> **Excerpted passage**

Start of Block

You are viewing a plain text version of this content. The canonical link for it is here.
Posted to github@beam.apache.org by "mosche (via GitHub)" <gi...@apache.org> on 2023/07/18 08:08:19 UTC

[GitHub] [beam] mosche opened a new pull request, #27534: [Java][Schemas] Improve performance of GetterBasedSchemaProvider#fromRowFunction

mosche opened a new pull request, #27534:
URL: https://github.com/apache/beam/pull/27534

   The conversion of rows to the external object is rather inefficient. The code to convert Row fields to the external field types required for the constructor / setters in `FromRowUsingCreator` is branch heavy and rather hard to optimize for Java's JIT compiler.
   
   ### Functional observations:
   
   Maps and Collections / Lists are currently handled inconsistently:
   - Maps are eagerly rewritten / copied, making their usage rather expensive. The user object will contain fully operable maps.
   - Collections / Lists are converted using Guava views (e.g. `Lists.transform`). The user object will contain collections that can mostly just be read from, THOUGH it's possible to remove items from the underlying collection potentially causing issues.
   
   
   ###  Changes in this PR:
   - On first usage, generate a converter function for every field based on schema & type information. No more branching required when applying the function. This way the code is also better JIT optimizable.

End of Block

> **Raw data**
Start of Block

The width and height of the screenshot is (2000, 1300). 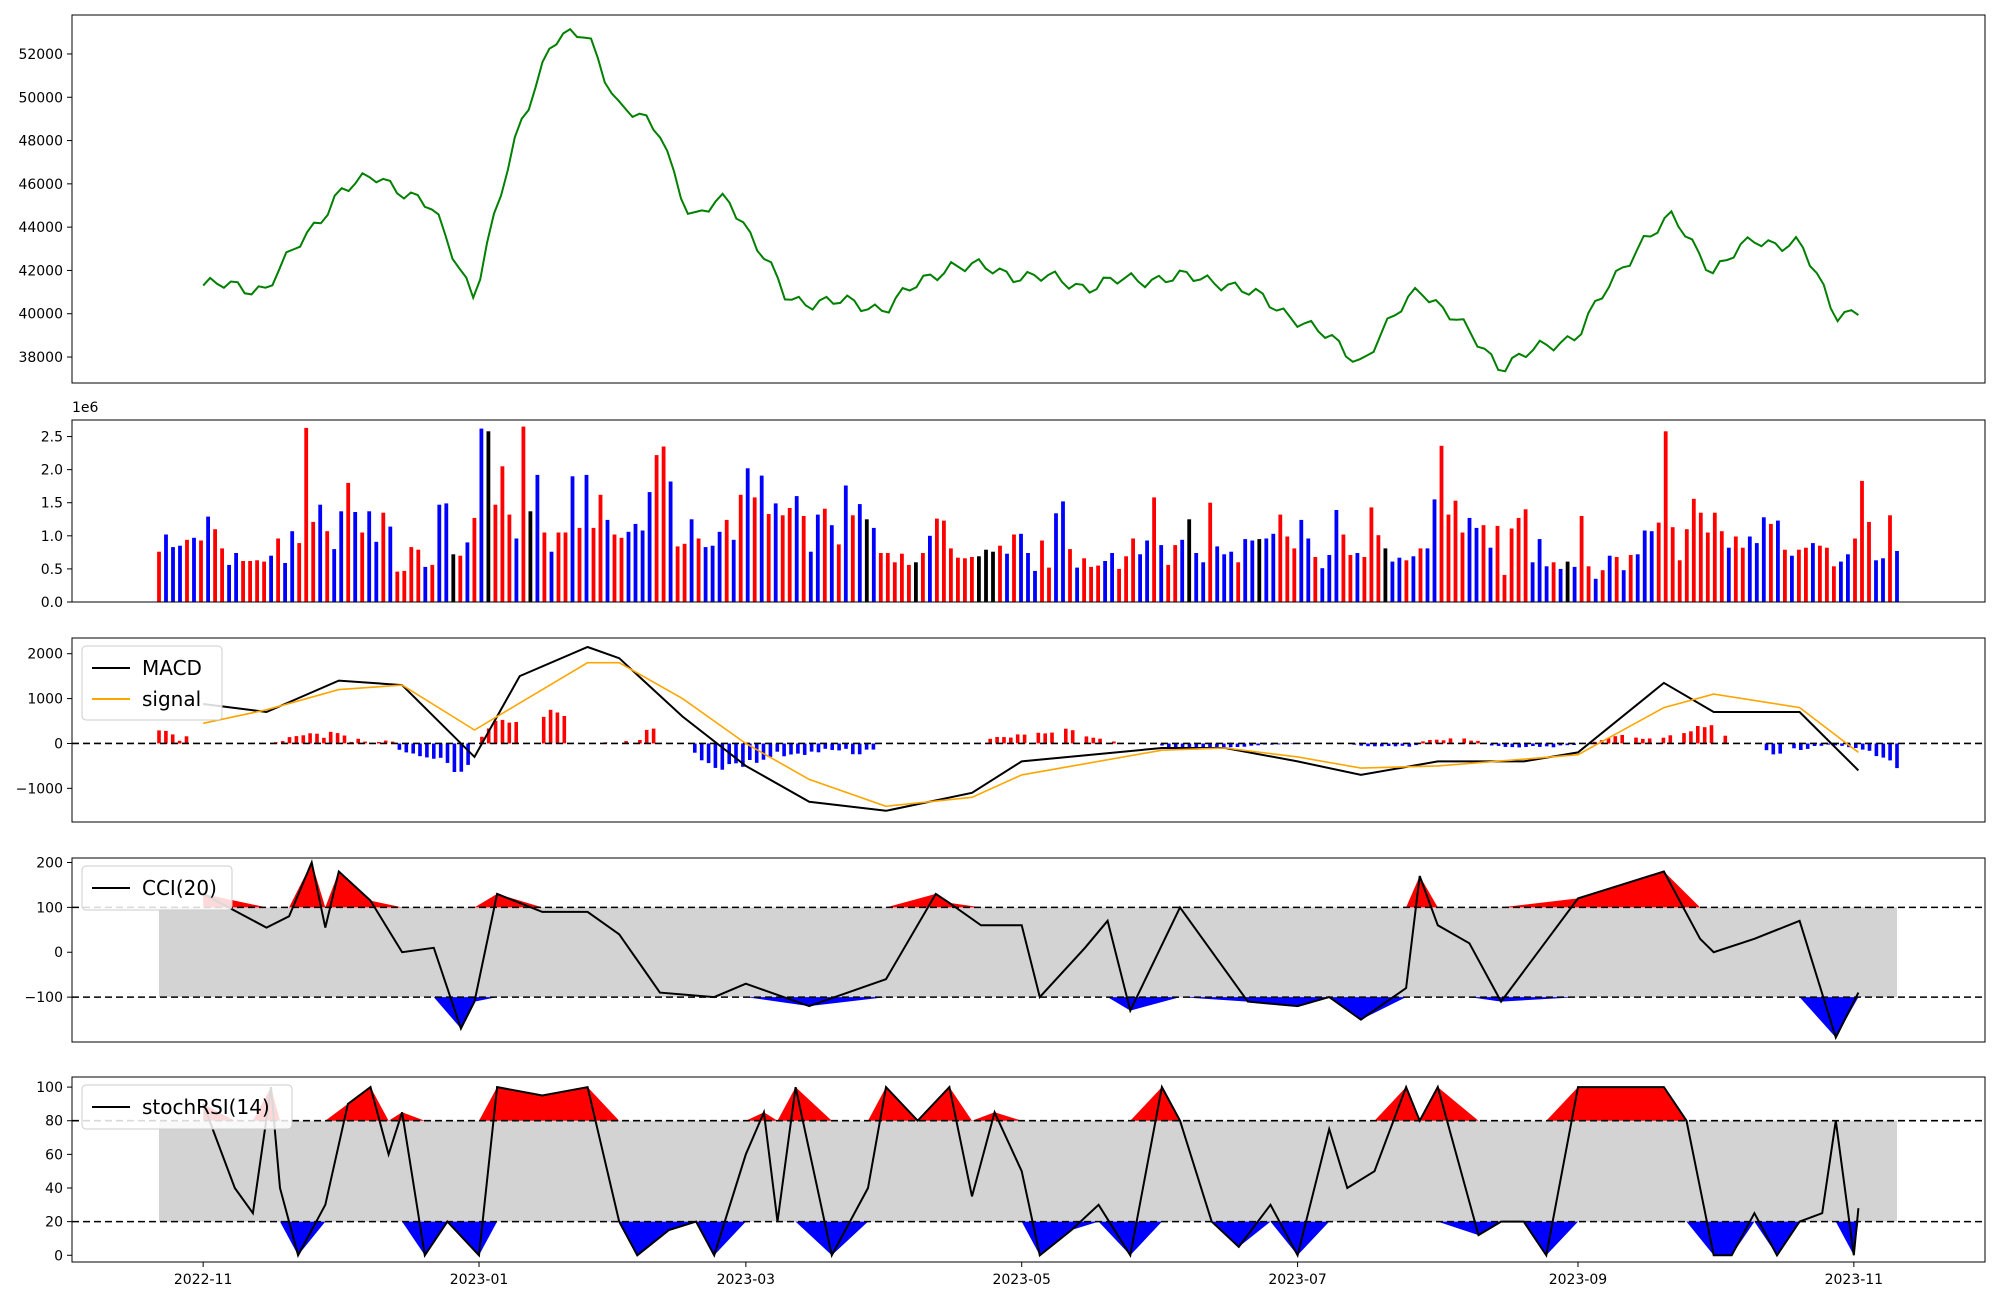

End of Block

> **Required work**
[1] Answer these questions from the pull request post:
(a) What number was assigned to the pull request?
(b) According to the post, how are Collections / Lists currently converted?
(c) When is a converter function generated for every field under the changes in this PR?
[2] Reproduce word for word the passage of the pull request post from "- Collections /" to "potentially causing issues.".

> **Responses per task**
[1]
(a) #27534
(b) They are converted using Guava views (e.g. `Lists.transform`).
(c) On first usage.

[2]
- Collections / Lists are converted using Guava views (e.g. `Lists.transform`). The user object will contain collections that can mostly just be read from, THOUGH it's possible to remove items from the underlying collection potentially causing issues.